* **Records shown**
==================================================

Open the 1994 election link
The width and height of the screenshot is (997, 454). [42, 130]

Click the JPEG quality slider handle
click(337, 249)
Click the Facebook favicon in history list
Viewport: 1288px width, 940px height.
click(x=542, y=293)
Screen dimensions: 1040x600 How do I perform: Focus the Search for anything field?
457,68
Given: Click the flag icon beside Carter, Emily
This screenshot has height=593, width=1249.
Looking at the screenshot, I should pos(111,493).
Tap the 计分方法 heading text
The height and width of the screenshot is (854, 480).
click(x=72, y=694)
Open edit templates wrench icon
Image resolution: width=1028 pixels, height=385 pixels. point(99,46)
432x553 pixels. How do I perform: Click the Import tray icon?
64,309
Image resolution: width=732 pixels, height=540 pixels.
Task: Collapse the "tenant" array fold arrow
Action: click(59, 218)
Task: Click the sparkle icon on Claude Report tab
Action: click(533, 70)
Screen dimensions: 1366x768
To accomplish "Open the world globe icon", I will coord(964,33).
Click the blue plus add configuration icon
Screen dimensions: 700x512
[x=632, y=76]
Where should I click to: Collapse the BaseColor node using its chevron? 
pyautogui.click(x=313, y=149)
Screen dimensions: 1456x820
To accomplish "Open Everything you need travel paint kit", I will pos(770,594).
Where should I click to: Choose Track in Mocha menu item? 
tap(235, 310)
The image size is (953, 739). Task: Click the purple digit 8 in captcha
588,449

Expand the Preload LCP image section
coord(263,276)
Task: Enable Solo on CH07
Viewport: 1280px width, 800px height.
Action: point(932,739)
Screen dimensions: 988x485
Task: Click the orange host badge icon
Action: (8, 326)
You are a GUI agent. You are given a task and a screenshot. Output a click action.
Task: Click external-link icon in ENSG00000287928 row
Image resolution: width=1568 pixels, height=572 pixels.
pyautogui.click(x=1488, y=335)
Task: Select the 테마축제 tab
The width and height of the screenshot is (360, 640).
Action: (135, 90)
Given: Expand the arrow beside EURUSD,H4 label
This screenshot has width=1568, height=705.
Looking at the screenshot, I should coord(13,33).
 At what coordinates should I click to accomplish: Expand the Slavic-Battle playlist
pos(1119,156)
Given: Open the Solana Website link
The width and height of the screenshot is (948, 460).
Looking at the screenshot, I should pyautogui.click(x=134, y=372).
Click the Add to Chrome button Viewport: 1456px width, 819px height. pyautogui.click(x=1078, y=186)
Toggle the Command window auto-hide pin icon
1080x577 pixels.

==================================================

* **What to do**
The entries above hold the needed span. Transcribe exactly the lines from the one with "Task: Enable Solo on CH07" to the one with "You are a GUI", both included.

* **Reply to the task**
Task: Enable Solo on CH07
Viewport: 1280px width, 800px height.
Action: point(932,739)
Screen dimensions: 988x485
Task: Click the orange host badge icon
Action: (8, 326)
You are a GUI agent. You are given a task and a screenshot. Output a click action.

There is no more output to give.